An audio decoding method.

Based on the encoded channel signal data obtained by encoding the signals of the first and second channels among the plurality of channels included in the audio signal, and the signals of the first and second channels, A first prediction coefficient defining a plurality of quantized values for the first prediction coefficient and an encoded prediction coefficient obtained by encoding the first and second prediction coefficients for predicting a signal of the third channel.
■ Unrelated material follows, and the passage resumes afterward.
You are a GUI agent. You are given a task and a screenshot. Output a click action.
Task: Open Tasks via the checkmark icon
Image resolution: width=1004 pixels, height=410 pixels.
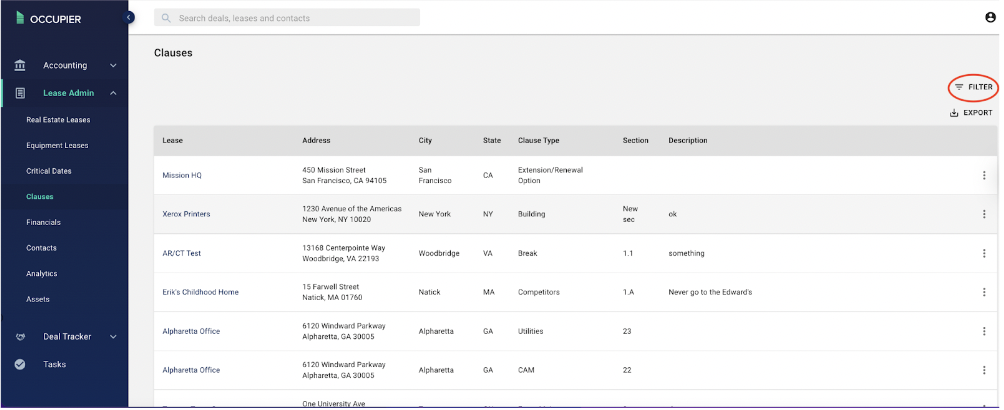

And a codebook selection information representing a codebook selected from a second codebook that defines a plurality of quantization values for the second prediction coefficient and a second codebook, according to a predetermined data format An audio decoding computer program for causing a computer to decode the audio signal from audio data,
According to the data format, the encoded channel signal data, the encoded prediction coefficient, and the codebook selection information are extracted from the encoded audio data,
Reproducing the signals of the first and second channels by decoding the encoded channel signal data;
Of the first and second codebooks, the quantization corresponding to the encoded prediction coefficient among the plurality of quantization values defined in the codebook indicated to be selected in the codebook selection information Regenerating the first and second prediction coefficients by specifying a value;
A first value is obtained by multiplying the reproduced first prediction coefficient by the signal of the first channel, and a second value is obtained by multiplying the reproduced second prediction coefficient by the signal of the second channel. 2 is obtained, and the sum of the first value and the second value is reproduced as the signal of the third channel.
An audio decoding method.
A computer program for audio decoding that causes a computer to execute the above.